ROI Detection in Mammogram Images using Wavelet-Based Haralick and HOG Features

Tasdemir S. B. Y., TAŞDEMİR K., AYDIN Z.

17th IEEE International Conference on Machine Learning and Applications (IEEE ICMLA), Florida, United States Of America, 17 - 20 December 2018, pp.105-109 identifier

  • Publication Type: Conference Paper / Full Text
  • Doi Number: 10.1109/icmla.2018.00023
  • City: Florida
  • Country: United States Of America
  • Page Numbers: pp.105-109
  • Abdullah Gül University Affiliated: Yes


Digital mammography is a widespread medical imaging technique that is used for early detection and diagnosis of breast cancer. Detecting the region of interest (ROI) helps to locate the abnormal areas, which may be analyzed further by a radiologist or a CAD system. In this paper, a new classification method is proposed for ROI detection in mammography images. Features are extracted using Wavelet transform, Haralick and HOG descriptors.
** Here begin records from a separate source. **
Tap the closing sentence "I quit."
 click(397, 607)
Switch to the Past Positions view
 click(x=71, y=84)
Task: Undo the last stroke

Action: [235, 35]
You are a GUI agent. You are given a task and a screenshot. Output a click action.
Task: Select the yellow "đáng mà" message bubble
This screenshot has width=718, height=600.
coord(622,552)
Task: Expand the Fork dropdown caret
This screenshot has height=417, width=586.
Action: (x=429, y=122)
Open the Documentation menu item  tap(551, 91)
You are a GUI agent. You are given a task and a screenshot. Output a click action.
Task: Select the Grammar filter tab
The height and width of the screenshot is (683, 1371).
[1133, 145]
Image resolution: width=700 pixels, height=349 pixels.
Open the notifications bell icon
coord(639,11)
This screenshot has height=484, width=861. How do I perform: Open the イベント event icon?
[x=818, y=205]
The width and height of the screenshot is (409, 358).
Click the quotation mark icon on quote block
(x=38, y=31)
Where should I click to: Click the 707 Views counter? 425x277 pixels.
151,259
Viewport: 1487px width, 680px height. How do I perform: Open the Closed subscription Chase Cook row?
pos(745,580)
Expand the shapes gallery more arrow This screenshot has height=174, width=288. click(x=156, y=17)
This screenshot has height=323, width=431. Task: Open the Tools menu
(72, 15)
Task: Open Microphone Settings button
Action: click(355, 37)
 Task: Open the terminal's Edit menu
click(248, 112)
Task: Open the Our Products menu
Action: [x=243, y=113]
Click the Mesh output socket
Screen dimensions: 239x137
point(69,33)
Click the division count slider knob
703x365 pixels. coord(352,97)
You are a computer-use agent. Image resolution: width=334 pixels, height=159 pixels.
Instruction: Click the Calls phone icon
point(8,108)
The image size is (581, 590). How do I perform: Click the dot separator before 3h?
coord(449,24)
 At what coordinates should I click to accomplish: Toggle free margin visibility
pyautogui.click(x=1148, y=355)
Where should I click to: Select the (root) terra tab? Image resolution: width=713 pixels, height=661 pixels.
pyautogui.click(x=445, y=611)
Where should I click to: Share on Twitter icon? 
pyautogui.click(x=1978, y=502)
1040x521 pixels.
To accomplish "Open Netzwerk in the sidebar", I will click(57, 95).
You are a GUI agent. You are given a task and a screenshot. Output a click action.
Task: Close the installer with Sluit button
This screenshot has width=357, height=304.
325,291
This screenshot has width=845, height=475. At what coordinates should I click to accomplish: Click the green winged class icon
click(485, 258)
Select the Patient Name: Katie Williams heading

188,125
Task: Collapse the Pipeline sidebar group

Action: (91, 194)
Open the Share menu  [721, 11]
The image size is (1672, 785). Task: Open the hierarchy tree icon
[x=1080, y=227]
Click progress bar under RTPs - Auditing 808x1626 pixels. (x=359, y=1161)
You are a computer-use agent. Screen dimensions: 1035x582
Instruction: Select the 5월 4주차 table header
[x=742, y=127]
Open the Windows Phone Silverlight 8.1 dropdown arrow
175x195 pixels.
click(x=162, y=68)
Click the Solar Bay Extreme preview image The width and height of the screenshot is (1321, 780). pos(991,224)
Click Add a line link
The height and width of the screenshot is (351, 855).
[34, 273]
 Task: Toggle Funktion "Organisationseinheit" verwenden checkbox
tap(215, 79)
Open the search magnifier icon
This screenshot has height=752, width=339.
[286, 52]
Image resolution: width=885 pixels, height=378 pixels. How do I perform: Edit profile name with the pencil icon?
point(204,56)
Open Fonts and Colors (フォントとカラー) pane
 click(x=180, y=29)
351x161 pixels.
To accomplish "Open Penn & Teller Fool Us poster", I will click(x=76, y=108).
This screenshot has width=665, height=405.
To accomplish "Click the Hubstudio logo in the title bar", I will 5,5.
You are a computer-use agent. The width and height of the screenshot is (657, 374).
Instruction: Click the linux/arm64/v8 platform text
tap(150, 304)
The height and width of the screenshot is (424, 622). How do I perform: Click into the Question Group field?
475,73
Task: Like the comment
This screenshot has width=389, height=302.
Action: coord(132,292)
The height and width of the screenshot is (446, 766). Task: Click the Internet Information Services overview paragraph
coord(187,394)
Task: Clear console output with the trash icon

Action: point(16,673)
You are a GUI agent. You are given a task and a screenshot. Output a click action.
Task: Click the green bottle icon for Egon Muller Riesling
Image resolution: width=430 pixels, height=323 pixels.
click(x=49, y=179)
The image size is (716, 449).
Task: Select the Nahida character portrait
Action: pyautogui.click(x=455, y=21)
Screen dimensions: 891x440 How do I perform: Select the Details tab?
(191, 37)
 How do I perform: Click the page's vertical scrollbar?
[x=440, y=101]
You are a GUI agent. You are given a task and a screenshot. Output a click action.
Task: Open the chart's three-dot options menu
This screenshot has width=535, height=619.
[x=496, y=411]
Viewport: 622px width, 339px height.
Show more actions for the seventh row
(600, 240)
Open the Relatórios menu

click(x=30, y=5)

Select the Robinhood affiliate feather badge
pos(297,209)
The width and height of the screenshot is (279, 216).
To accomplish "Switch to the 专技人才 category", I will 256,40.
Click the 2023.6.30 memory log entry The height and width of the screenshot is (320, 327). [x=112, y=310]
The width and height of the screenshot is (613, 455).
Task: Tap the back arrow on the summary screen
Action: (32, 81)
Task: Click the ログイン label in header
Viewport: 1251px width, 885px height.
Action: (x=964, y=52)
To reduce the number of dimensions and eliminate irrelevant features, a wrapper-based feature selection method is implemented. Several feature extraction methods and machine learning classifiers are compared by performing a leave-one-image-out cross-validation experiment on a difficult dataset. The proposed feature extraction method provides the best accuracy of 87.5% and the second-best area under curve (AUC) score of 84% when employed in a random forest classifier.